WORK REQUIRED> Give back, word for word, the line that contains "Task: Expand the Vaccine Name dropdown" and every line that follows it in the data below.

THE RECORDS>
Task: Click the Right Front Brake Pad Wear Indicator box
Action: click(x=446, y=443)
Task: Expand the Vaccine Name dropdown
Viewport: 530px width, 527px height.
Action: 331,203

SOLUTION TO THIS EXERCISE>
Task: Expand the Vaccine Name dropdown
Viewport: 530px width, 527px height.
Action: 331,203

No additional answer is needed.